Our method has a few points to be addressed. The combination of an intrauterine balloon catheter and wet gauze bulks larger than a balloon catheter alone and needs to be inserted into the uterus carefully and gently. Our method can be applied well to PPH after vaginal delivery but may be difficult after cesarean delivery without labor due to the lack of cervical dilation. For such cases, conventional UBT should be indicated first. The wrapping gauze should never be wound up around a catheter simply like a scroll. If that happens, the balloon would fail to expand and would eventually burst. So we recommend the way shown in Figures 1–4.
We used only two sheets of gauze around the balloon catheter, and their ends were visible from the vagina. Therefore, gauze could be easily removed without a fear of retention. The risk of infection can be minimized by removing both the balloon and gauze within 24 hours and administering prophylactic antibiotics.
The catheters we used did not have a drainage channel to monitor bleeding after placement.

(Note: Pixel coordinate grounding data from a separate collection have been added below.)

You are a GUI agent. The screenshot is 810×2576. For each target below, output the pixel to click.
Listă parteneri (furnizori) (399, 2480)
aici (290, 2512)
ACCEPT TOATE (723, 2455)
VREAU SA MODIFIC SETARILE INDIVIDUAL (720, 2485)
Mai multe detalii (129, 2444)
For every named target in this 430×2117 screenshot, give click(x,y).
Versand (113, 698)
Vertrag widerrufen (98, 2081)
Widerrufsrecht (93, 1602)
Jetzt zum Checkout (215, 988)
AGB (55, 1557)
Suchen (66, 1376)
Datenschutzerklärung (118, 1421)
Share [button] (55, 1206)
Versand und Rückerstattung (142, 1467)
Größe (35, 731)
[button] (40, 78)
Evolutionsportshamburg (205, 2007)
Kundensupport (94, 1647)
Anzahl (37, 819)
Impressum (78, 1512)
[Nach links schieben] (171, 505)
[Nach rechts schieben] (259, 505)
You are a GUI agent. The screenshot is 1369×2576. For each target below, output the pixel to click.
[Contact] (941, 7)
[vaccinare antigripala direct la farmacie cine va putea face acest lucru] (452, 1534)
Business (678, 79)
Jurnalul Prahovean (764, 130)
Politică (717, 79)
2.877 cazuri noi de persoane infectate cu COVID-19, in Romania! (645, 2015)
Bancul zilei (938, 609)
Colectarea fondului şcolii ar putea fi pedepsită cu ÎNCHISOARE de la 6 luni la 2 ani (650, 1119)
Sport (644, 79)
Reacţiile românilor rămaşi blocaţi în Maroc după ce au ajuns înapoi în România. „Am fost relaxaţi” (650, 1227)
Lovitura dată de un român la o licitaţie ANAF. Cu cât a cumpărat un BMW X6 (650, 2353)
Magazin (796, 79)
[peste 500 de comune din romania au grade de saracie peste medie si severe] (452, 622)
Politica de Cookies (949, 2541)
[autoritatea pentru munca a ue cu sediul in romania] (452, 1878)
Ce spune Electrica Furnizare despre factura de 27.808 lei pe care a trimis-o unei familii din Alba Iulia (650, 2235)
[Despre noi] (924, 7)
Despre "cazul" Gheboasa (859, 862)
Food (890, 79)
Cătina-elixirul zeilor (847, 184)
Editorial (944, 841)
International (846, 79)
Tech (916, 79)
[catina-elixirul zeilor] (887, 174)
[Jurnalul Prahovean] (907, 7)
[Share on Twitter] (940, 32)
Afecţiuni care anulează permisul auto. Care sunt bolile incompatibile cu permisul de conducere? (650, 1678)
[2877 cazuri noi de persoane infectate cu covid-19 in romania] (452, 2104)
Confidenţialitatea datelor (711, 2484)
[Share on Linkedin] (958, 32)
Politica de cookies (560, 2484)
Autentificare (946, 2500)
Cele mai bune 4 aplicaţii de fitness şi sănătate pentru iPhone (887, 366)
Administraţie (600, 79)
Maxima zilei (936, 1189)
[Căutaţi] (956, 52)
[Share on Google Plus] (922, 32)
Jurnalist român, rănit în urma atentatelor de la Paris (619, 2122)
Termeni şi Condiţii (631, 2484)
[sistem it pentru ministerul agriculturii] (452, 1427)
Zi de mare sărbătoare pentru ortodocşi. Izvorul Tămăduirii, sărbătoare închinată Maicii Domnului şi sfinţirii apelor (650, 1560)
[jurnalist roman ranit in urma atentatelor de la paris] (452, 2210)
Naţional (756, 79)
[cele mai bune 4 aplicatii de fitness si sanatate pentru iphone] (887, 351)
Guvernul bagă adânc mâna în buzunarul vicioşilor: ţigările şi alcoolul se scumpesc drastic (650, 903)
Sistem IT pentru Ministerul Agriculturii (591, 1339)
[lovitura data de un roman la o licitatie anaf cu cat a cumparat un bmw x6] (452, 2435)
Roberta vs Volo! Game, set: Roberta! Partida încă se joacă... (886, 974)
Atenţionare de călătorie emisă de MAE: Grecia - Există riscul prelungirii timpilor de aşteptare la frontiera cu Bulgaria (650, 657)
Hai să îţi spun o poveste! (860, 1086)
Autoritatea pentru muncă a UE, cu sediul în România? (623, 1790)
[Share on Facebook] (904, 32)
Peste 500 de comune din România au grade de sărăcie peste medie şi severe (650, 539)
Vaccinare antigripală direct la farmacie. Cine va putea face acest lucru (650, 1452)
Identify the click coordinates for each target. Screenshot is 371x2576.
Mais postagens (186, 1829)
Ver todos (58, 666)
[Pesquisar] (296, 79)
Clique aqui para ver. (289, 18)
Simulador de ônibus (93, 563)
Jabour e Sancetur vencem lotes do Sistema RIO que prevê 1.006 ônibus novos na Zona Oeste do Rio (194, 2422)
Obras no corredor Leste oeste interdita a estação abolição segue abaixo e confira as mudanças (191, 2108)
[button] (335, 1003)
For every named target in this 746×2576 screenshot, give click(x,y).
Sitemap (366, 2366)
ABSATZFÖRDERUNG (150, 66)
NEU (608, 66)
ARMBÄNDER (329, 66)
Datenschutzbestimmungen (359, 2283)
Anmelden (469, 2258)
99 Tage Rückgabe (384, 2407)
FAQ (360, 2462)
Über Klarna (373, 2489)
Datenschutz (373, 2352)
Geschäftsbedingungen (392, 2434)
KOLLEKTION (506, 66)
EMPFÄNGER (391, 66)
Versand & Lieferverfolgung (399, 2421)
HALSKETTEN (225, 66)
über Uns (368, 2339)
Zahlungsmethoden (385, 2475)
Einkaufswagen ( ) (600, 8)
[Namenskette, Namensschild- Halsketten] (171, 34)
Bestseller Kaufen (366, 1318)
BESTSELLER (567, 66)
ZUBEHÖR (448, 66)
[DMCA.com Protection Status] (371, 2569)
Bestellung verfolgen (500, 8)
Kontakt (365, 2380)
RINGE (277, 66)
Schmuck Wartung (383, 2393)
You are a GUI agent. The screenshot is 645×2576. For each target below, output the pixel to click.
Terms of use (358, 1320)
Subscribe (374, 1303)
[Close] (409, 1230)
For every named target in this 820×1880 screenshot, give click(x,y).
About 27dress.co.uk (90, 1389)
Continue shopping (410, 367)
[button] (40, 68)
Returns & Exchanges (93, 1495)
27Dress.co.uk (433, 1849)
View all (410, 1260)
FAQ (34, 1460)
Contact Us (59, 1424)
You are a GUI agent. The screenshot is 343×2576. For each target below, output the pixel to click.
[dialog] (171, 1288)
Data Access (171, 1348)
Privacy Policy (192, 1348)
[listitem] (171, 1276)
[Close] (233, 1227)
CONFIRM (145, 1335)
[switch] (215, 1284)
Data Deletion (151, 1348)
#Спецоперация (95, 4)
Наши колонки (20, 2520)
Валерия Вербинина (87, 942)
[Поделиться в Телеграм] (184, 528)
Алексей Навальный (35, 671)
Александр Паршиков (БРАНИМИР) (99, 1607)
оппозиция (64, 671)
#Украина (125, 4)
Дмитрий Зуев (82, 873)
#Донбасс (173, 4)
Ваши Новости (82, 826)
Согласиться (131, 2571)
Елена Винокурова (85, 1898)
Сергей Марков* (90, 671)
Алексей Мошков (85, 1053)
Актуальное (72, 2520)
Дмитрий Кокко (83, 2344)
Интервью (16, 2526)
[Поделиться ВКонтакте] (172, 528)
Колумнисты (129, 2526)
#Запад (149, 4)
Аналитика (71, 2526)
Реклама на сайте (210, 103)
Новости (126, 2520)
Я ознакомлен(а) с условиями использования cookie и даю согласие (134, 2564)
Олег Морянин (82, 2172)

However, we do not consider it to be essential. Hemostasis can be confirmed in most cases if bleeding through the vagina has stopped promptly after tamponade. Moreover, a drainage channel may be easily occluded by blood clots and repeated flushes may be necessary to avoid it. Instead, serial monitoring of the amount of genital bleeding, vital signs, and the height of the uterine fundus should be continued to perceive ongoing bleeding inside or outside the uterus.
Although our method was successful in two cases of severe PPH, a randomized controlled trial or, at least, a pilot study should ideally be done to prove its effectiveness. However, it is unlikely that such studies can be performed because of rarity of the cases with grave PPH like this report in a small community hospital like ours. Further accumulation of similar cases with the use of our modified UBT will be necessary to evaluate the efficacy and safety of the treatment.
5. Learning Points/Take-Home Messages
(i)We developed a modified uterine balloon tamponade (UBT) in which we combined mechanical compression by an inflated balloon and an antifibrinolytic function of topical tranexamic acid impregnated in wrapping gauze.(ii)This method was successful in two cases of refractory PPH, one of which was complicated by severe DIC.(iii)Further accumulation of similar cases with the use of our modified UBT will reveal the efficacy and safety of the treatment.
Conflict of Interests
The authors declare that they have no conflict of interests in the authorship or publication of this contribution.